Desde niño vi como los jóvenes del campo
se subían con esperanzas al tren en la estación “Riachuelo” que los trasladaba
a Santiago, a la gran capital en busca de nuevas oportunidades o tal vez como
una forma de alejarse de la inmutable desventura agrícola. Algunos hablaban de
un gran futuro. En ese campo el trabajo consistía en someterse al látigo de don
Aurelio o nada, que junto a su familia eran los dueños de la tierra en aquellos
años. Cuando crecí yo me subí con fe al tren mágico casi sin pensarlo con una
pena de mi madre y un consejo rudo de mi padre de que “la vida es demasiado
dura” sin importar en donde resida el cándido peón. En Santiago, después de
batallar muchos años, terminé viviendo hacinado en un cité de la periferia con
mi familia. Era un obrero de la construcción esquivando el hambre con malabares.
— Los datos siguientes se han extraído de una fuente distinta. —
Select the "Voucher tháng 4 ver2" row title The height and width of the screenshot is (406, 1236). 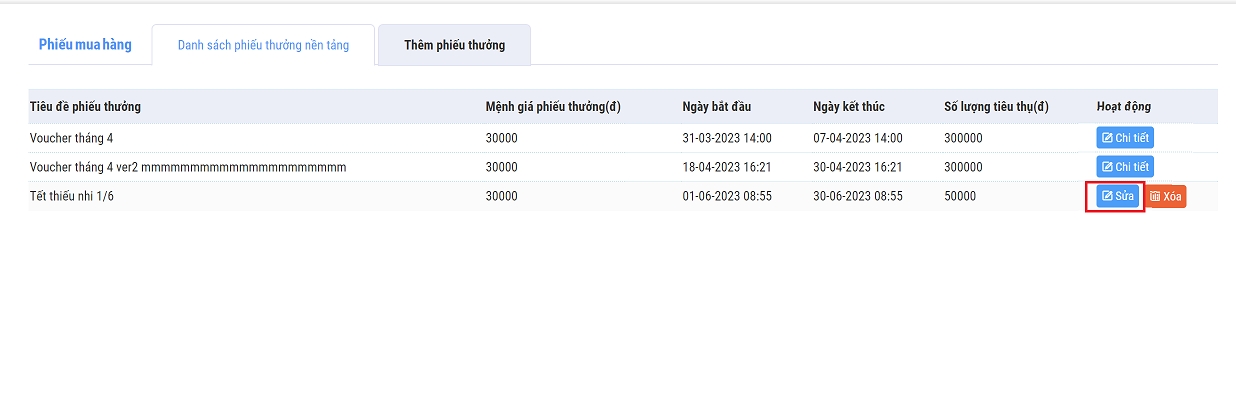(188, 167)
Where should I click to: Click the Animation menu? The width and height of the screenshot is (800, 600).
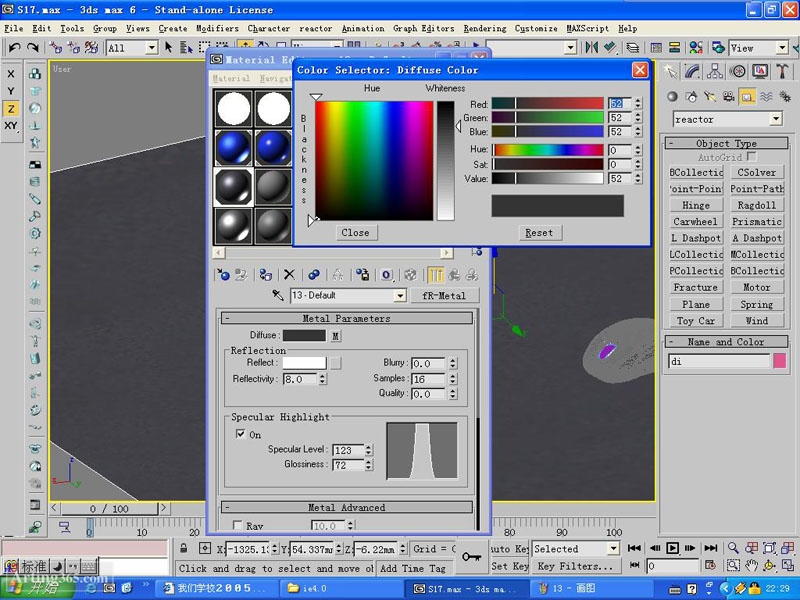[x=362, y=28]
El empresario Lorca nos pagaba mal porque la mano de obra barata sobraba. En todos
lados era lo mismo. La pobreza fue mi compañera desde la cuna, en la pocilga
cerca del río, hasta mi insignificante partida. En la existencia hay que tomar
decisiones definitivas y yo opté por el tren mágico que casi siempre me generó
la sensación de que huía de las carencias de mi niñez. Esa energía fue útil. Y no
iba a regresar derrotado a “Riachuelo”. En el bar era difícil definir cual
historia era más desconsoladora que la otra. Cada botella era una tragedia
griega, la clase obrera y campesina lo eran. La desnutrición era un problema
nacional, una vergüenza. La desdicha era el adn de casi todos mis compatriotas.
Cual más cual menos éramos todos piojentos. Fanfarronear era irrisorio. Las excepciones
habitaban en barrios lejanos y bien protegidos. Cada uno se subía o inventaba
un tren mágico. Los había de diferentes colores y dimensiones. Era el fármaco
natural y poético del postergado, junto al vino. La imaginación estaba repleta
de estaciones de trenes que nos llevaban a sitios espaciosos y florecientes. Cuando
dejé de creer en el ferrocarril por ser viejo vi a un joven subirse a uno y a
una madre llorar. Guardé un respetuoso silencio. La esperanza renacía. El ciclo
de la vida real es insufrible, los ciclos de nuestras fantasías son tolerables
y nos despegan del suelo por periodos indeterminados.